Wheat declined after surging the most in 10 months yesterday as investors weighed record global supplies against concerns that freezing weather in the U.S. probably damaged crops in the world’s biggest exporter.
The contract for March delivery fell as much as 0.5 percent to $5.8175 a bushel on the Chicago Board of Trade and was at $5.8275 by 11:01 a.m. in Singapore. Wheat climbed 3.7 percent at the close yesterday, the biggest gain since April 3, and touched $5.86, the highest since Jan. 10.
In Kansas, the top U.S. producer of winter varieties, about 35 percent of the crop was in good or excellent condition, down from 58 percent on Dec. 30, the U.S. Department of Agriculture said Feb. 3. Global production will reach a record 712.66 million metric tons in 2013-2014 on bigger harvests in Australia, Canada and Russia, USDA data show.

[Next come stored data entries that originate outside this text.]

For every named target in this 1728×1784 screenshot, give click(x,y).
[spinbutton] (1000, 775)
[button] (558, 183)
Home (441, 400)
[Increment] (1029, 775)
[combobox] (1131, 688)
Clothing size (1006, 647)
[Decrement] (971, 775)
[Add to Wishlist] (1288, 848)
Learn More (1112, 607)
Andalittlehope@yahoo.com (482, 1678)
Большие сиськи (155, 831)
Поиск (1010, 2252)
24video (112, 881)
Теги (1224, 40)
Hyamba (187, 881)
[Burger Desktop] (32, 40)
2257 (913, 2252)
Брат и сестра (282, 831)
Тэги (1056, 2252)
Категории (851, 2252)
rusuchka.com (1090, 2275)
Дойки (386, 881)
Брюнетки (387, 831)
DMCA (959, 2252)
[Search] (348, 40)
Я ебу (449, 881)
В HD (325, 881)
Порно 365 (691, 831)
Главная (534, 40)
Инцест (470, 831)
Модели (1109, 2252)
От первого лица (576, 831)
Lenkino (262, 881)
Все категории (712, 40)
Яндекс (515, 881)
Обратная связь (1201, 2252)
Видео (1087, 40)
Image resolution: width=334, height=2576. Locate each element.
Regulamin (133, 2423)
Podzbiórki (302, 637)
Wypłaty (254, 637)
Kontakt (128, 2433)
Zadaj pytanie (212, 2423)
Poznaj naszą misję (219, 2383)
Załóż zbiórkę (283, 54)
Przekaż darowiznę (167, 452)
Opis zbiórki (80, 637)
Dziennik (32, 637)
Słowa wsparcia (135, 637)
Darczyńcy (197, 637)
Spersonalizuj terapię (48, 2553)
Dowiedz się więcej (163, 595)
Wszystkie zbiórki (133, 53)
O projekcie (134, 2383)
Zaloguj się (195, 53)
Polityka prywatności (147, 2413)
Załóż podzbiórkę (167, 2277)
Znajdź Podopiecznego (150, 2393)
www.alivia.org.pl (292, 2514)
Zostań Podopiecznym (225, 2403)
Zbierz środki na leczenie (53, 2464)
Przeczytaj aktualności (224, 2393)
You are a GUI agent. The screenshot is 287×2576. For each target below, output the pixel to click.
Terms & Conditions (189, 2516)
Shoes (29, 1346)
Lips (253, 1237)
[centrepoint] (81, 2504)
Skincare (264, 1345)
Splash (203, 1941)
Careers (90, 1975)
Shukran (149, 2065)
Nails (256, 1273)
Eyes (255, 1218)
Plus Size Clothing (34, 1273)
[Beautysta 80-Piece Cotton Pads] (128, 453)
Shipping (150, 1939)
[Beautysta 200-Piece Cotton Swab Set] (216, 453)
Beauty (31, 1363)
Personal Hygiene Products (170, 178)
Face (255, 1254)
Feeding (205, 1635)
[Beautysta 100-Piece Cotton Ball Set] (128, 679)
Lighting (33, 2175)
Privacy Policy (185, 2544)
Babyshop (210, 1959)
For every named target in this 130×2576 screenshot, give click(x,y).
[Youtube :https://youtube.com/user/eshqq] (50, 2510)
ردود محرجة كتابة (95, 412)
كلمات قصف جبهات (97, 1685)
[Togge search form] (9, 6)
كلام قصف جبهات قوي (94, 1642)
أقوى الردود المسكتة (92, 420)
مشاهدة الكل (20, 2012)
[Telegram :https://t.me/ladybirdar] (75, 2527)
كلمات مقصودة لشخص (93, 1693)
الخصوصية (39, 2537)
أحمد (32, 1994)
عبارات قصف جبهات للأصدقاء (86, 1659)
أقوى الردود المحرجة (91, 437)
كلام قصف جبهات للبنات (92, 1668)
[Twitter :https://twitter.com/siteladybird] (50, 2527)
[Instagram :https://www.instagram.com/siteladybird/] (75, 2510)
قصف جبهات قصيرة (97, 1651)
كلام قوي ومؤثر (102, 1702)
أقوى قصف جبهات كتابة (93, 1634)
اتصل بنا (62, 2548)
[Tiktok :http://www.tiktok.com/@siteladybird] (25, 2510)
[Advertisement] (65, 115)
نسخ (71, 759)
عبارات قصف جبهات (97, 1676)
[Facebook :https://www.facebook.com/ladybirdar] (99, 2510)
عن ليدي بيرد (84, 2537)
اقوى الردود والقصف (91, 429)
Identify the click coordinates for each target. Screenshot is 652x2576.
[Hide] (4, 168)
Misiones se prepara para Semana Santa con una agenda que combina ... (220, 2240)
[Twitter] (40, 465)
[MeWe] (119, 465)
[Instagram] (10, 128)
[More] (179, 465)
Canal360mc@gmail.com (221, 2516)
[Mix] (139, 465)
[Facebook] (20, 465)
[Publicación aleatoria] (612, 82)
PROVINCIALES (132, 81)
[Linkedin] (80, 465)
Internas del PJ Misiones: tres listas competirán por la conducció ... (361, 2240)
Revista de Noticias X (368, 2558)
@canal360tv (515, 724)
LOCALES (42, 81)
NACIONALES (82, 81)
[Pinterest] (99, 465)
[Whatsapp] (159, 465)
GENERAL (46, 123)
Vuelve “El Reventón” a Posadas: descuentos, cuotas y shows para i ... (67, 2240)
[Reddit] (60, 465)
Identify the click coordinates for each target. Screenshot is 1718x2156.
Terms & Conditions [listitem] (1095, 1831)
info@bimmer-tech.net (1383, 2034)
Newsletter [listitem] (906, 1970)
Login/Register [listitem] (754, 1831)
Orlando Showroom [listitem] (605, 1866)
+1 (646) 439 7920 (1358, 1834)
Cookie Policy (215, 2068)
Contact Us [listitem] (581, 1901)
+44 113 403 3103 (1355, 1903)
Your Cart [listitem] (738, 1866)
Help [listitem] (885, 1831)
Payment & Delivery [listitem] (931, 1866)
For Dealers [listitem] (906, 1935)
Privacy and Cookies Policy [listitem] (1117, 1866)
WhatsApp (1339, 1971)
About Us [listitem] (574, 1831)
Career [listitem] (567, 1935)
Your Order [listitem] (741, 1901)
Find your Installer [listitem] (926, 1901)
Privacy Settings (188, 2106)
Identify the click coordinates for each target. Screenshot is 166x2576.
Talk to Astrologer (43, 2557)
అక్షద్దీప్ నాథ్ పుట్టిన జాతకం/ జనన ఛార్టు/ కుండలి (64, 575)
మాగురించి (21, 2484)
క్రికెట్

“There’s a lot of talk of winter kill in the U.S.,” said Michael Pitts, a commodity sales director at National Australia Bank Ltd. “There’s still a lot of physical wheat around globally at this stage.”
Soybeans for March delivery gained as much as 0.5 percent to $13.20 a bushel, the highest since Jan. 16, and were at $13.18. Corn for delivery in March was unchanged at $4.4175 a bushel.